All this is happening at a time when Britain is facing a cost of living crisis. Poorer families spend more of their income on food and fuel. As my noble friend Lord Hendy said, the point is that they spend this. Not only has this money been taken away from those families; it has been taken out of economies all around the country. I live in County Durham, where a lot of money has been taken out of the local economy. People who have this much money have to spend every penny; they cannot afford to save it, so it is hitting the economy as well as their pockets. The £20-a-week cut is happening just as food prices are going up and fuel costs are sky-rocketing, and in the run-up to a rise in national insurance, which also hits people of working age. The Economist analysed government forecasts and suggested that real-terms household net incomes are heading for the longest decline since the mid-1970s. Things are getting bad out there. The Government should not have cut this. I hope they are listening very hard to the message around the House.

I come back to the specifics of the Bill. Some people are affected both by the universal credit cut and by this Bill, because they are couples where one person is over state pension age and the other is under. Can the Minister tell us how many people are in that position? What assessment has she made of the impact of the Bill on pensioner poverty and on the number of pensioners heading for fuel poverty this winter?

We on these Benches understand the difficult situation with the anomaly in earnings, but it is surely up to the Government to find a way to deal with that while maintaining the earnings link to which they committed. That means being transparent about what is going on. When the Secretary of State announced the change, she reminded the House that she had had to legislate last year because earnings were negative. I will let the Minister explain the details to the noble Baroness, Lady Smith, but, essentially, if earnings are negative, the Government cannot apply the triple lock at all because there is not the provision in the original legislation, so the Secretary of State was right to do that. She said:

“This year, as restrictions have lifted and we experienced an irregular statistical spike in earnings over the uprating review period, I am clear that another one year adjustment is needed”.—[Official Report, 7/9/21; col. 185.]

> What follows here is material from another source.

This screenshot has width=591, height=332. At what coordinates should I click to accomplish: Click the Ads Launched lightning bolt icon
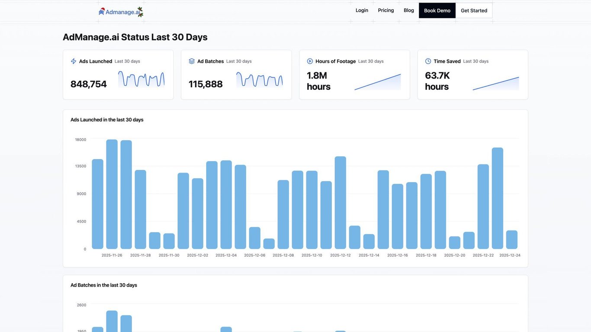point(74,61)
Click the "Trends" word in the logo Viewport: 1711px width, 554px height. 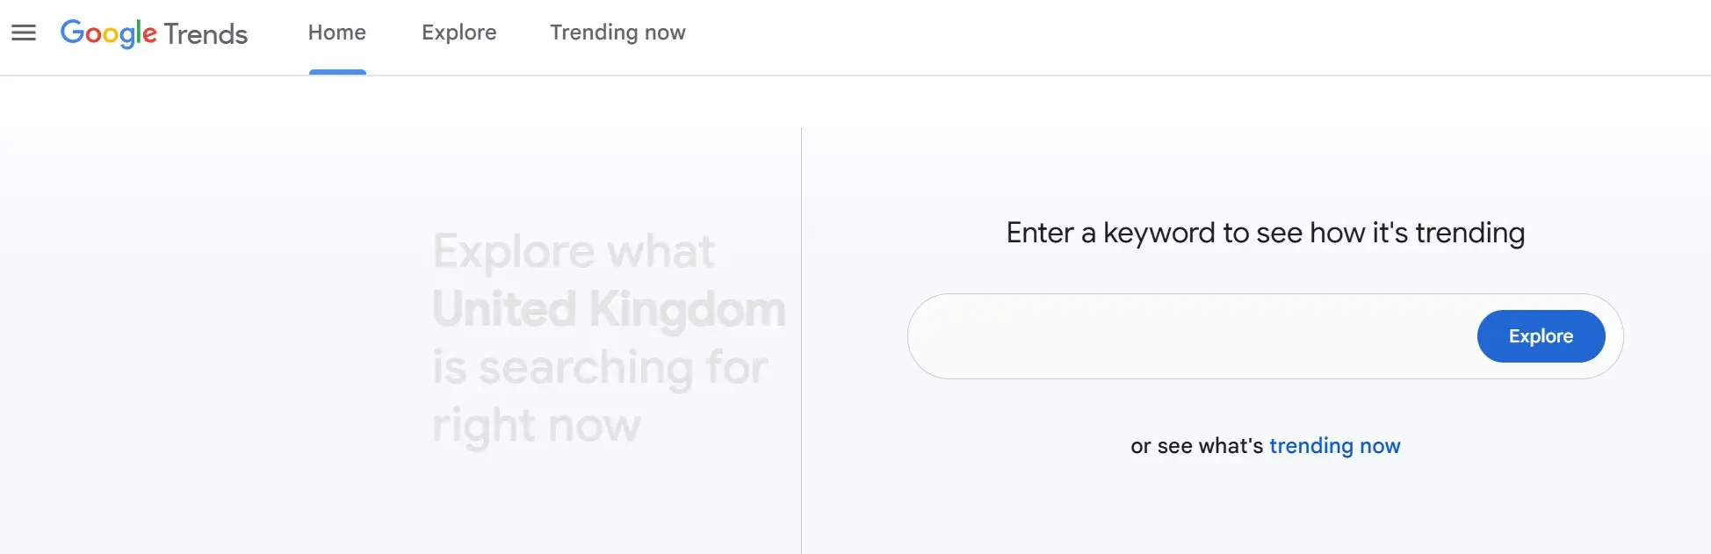[x=206, y=34]
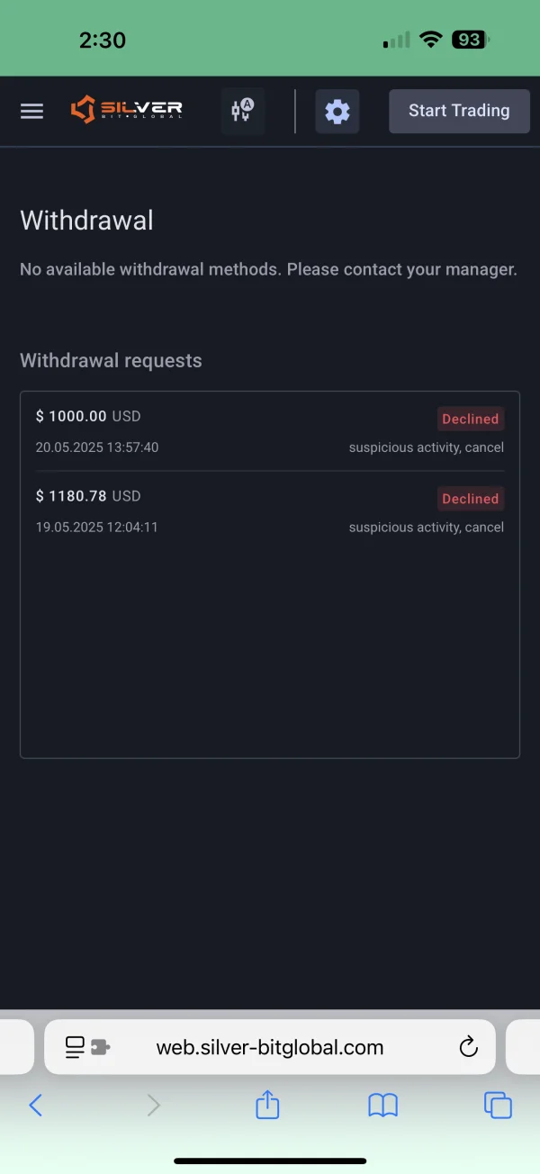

Last year’s Bill set aside the earnings link because, otherwise, Ministers could not have increased pensions at all, as earnings growth was negative. The implication is that this is just a similar move this year, but let us be clear: last year, the Government rushed through emergency legislation so they could keep their manifesto commitment to the triple lock. This year, they are rushing through emergency legislation to break their manifesto commitment to the triple lock. They are not the same thing. There is a question of trust here and, I have to say, this is the third time in a few months. It is telling which manifesto commitments get dropped. There is something about priorities going on here. First, we had the overseas aid cut, then we had the national insurance rise, and now we have the triple lock, which Ministers repeatedly said they would protect. This Bill may be for one year, but we will be watching like hawks to see whether the Prime Minister and the Chancellor come back for more. As the noble Lord, Lord Freud, knows to his cost, once Prime Ministers and Chancellors get into the habit of dipping into the welfare budget like it is some sort of piggy bank which they can raid for their favourite projects, they tend to come back again and again, because that is what they have been doing up until now. It will not happen again if this House can do anything about it.

We will drill down into all these issues and more in Committee so that the House can understand the impact of the Bill and its interaction with other government decisions that are being made at the moment and have been made in the recent past. For today, I thank all noble Lords for a brilliant debate. I hope the Minister can answer the questions put to her and give us some assurances. I look forward to her reply.